If you find that poking your nose is not so much a habit as a reaction to a constantly uncomfortable or stuffy nose, consult your doctor or a local clinic. Your problem may have less to do with those nose scabs and more to do with another problem that needs to be solved.

“You may have a deviated septum, you may have nasal inflammation, you may be subject to seasonal or chronic allergies, where the nasal membranes are constantly swollen,” said Buckley.

The best way to get rid of snot is to blow your nose in a tissue and then wash your hands instead of removing the scabs.

Neti pots or saline sprays are another option. “Remember that the snot is just a piece of dried mucus. If you rehydrate the mucus, you can blow it out or get it out on its own, ”said Pottinger.

However, he said that everyone should have their own bottle – without sharing, not even with intimate partners. It must be kept clean and the tip clean regularly so that germs are not transferred to the nose after use. And if you use a neti pot, said Pottinger, use sterile water. Humidifiers to keep indoor air hydrated can also help reduce the formation of scabs.

Prevent Covid – and smell loss

Taking care of nasal health, which definitely includes not picking your nose, will reduce your risk of getting the coronavirus – and spread it.

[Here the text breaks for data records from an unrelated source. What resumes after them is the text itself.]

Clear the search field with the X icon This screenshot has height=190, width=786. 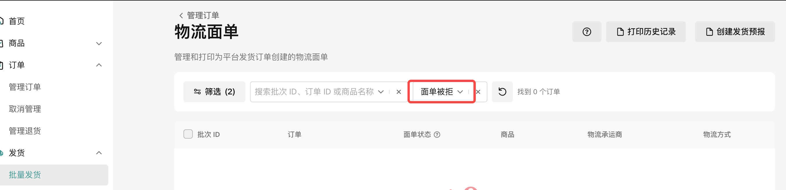tap(398, 92)
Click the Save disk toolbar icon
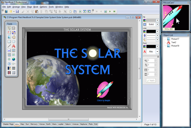The height and width of the screenshot is (128, 191). point(17,11)
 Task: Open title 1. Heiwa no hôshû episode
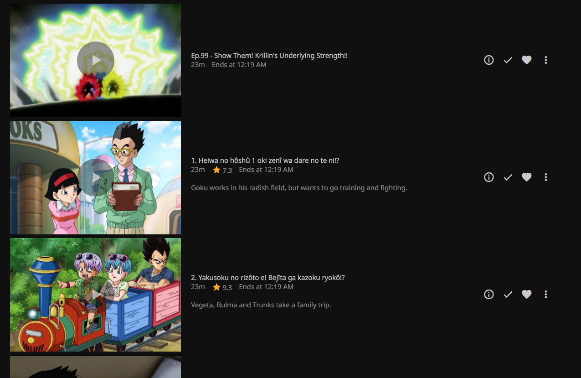(265, 161)
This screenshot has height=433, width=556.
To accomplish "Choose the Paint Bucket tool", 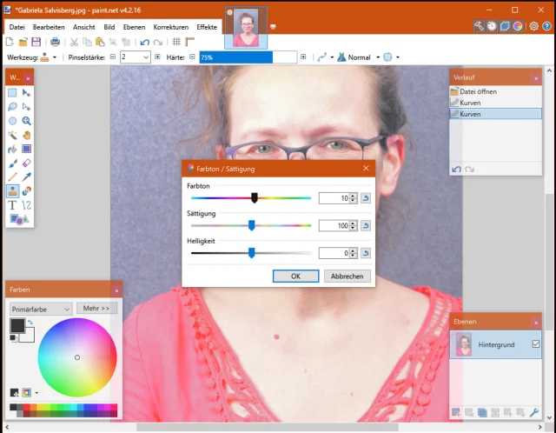I will [13, 149].
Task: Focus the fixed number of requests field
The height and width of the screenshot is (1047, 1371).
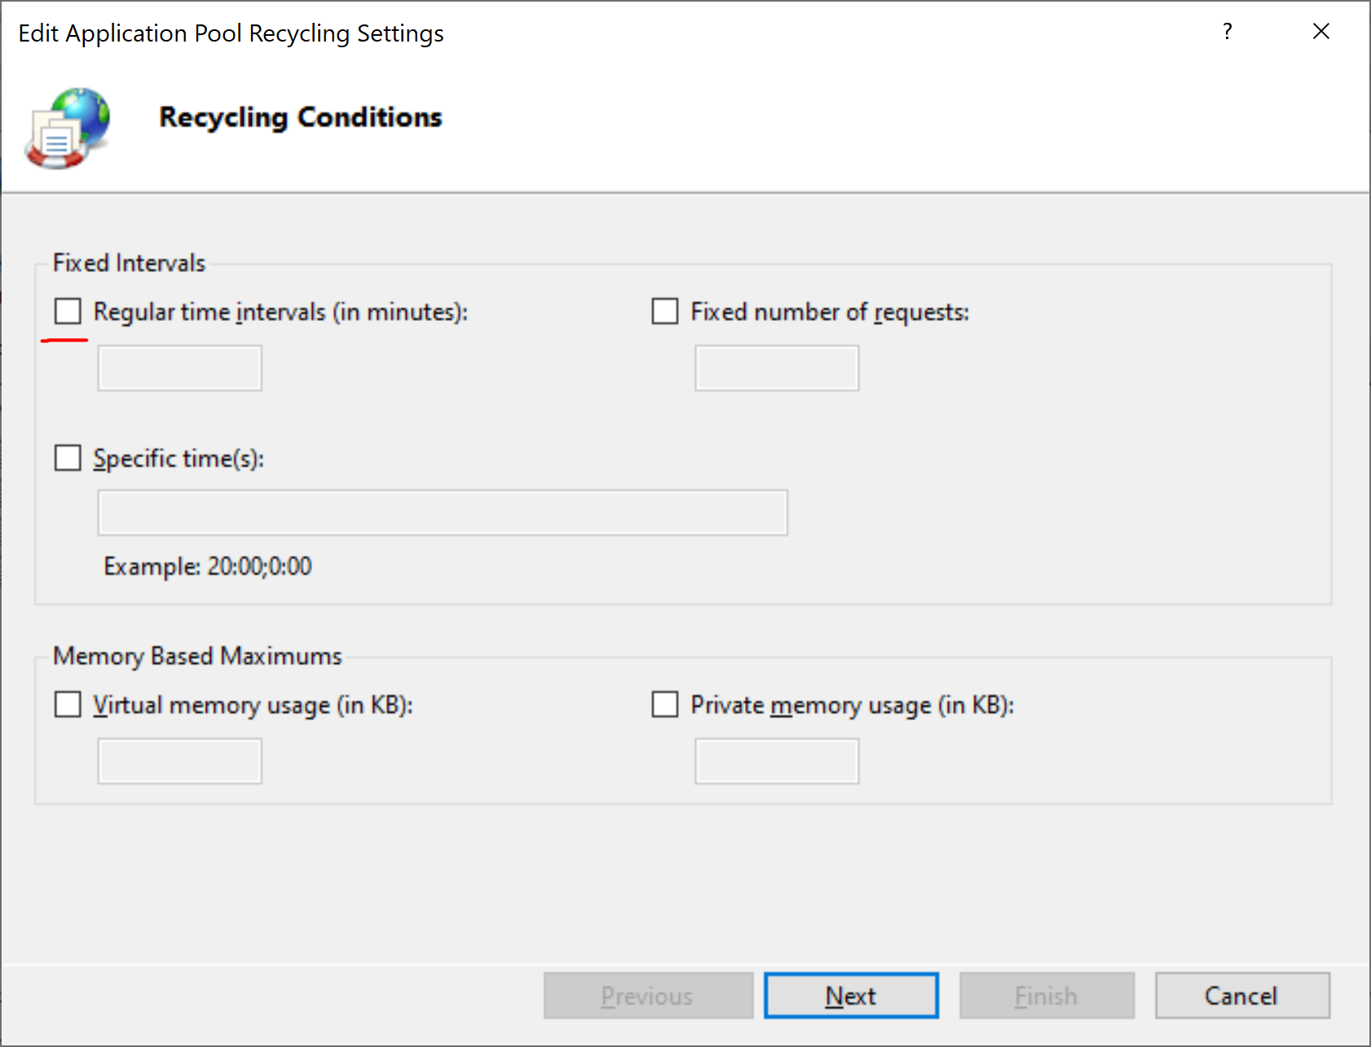Action: pyautogui.click(x=776, y=368)
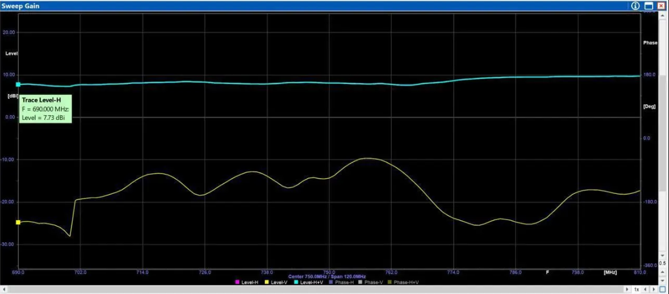Click the vertical scrollbar up arrow
The height and width of the screenshot is (294, 669).
[663, 16]
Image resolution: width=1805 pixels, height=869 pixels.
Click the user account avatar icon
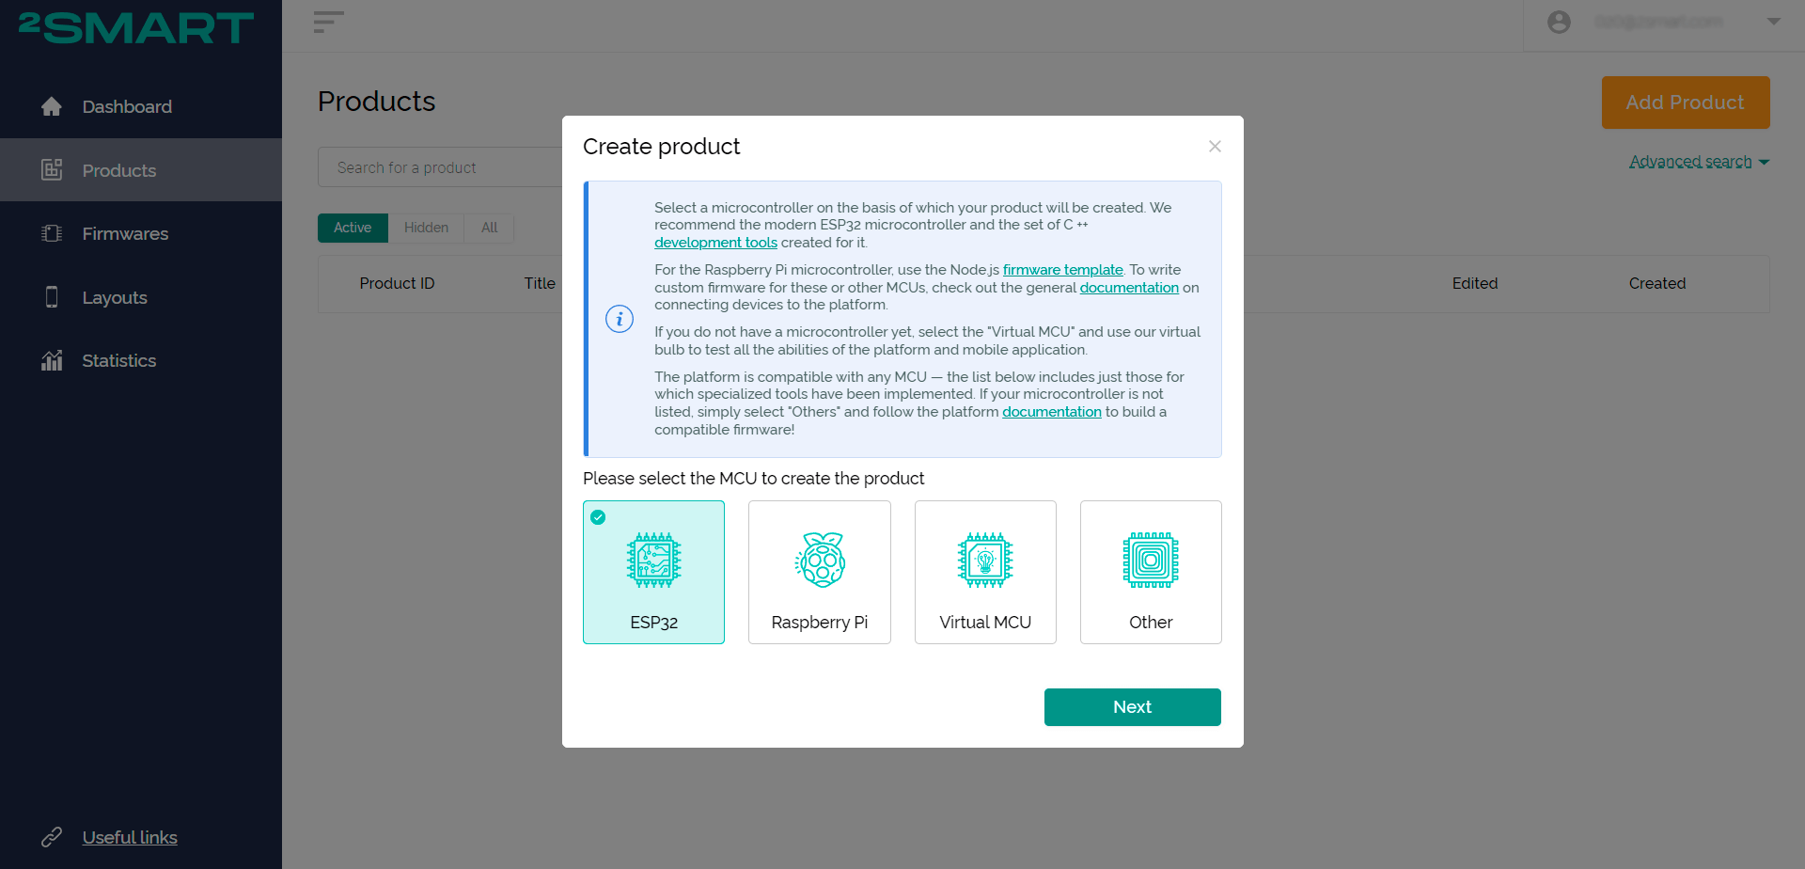coord(1559,22)
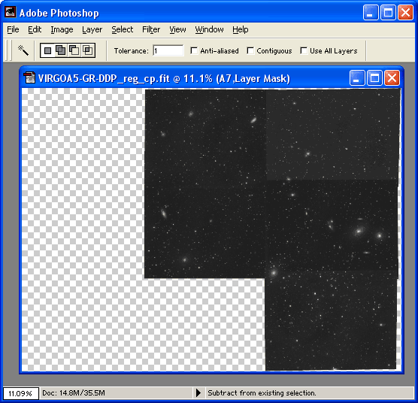Click the Doc size info in status bar
Screen dimensions: 418x403
click(74, 393)
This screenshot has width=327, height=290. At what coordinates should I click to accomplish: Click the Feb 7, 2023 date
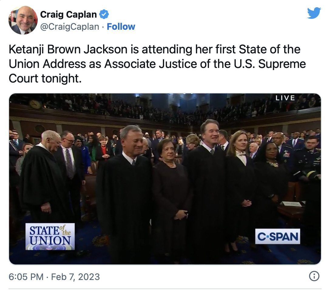[x=75, y=277]
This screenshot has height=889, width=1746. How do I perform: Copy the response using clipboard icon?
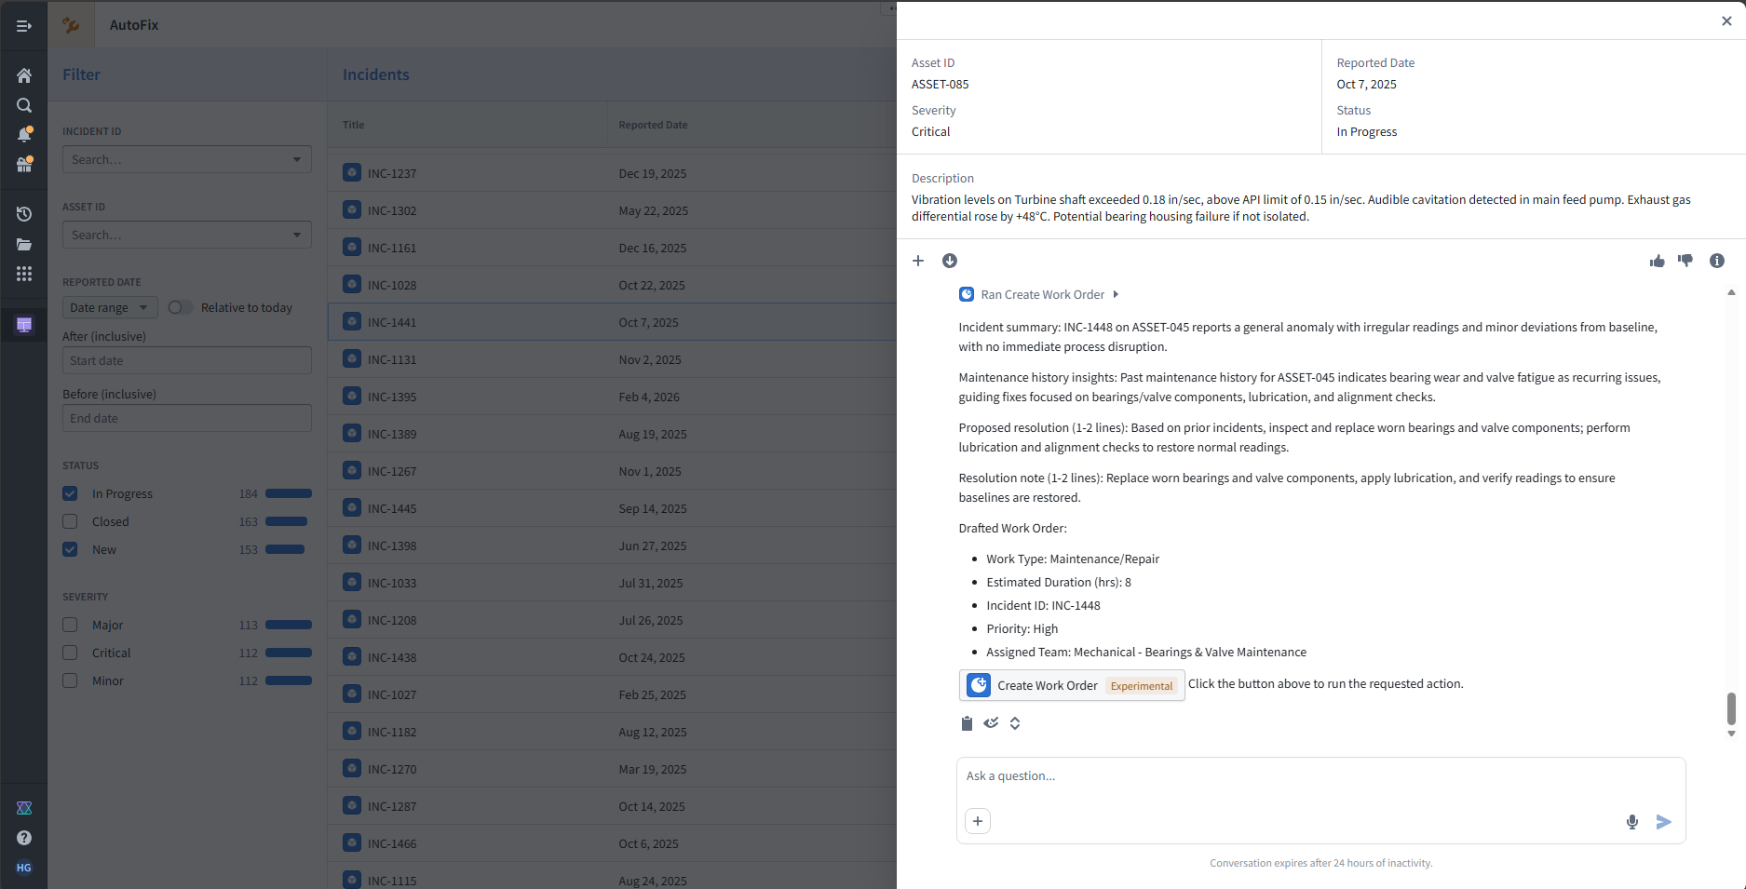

When working with patients who contracted the disease, Pottinger said that a sometimes lasting side effect of viral infection is anosmia, or loss of smell, which also affects the ability to taste.

For patients who experience this condition, “they are very, very depressed, discouraged and discouraged because they are no longer able to taste their food. Now I am hopeful that some of these people will regain their sense of smell, others will. For some, it is a long recovery, ”he said by email. “If you like to eat and would like to taste good things, be sure to avoid getting COVID-19.”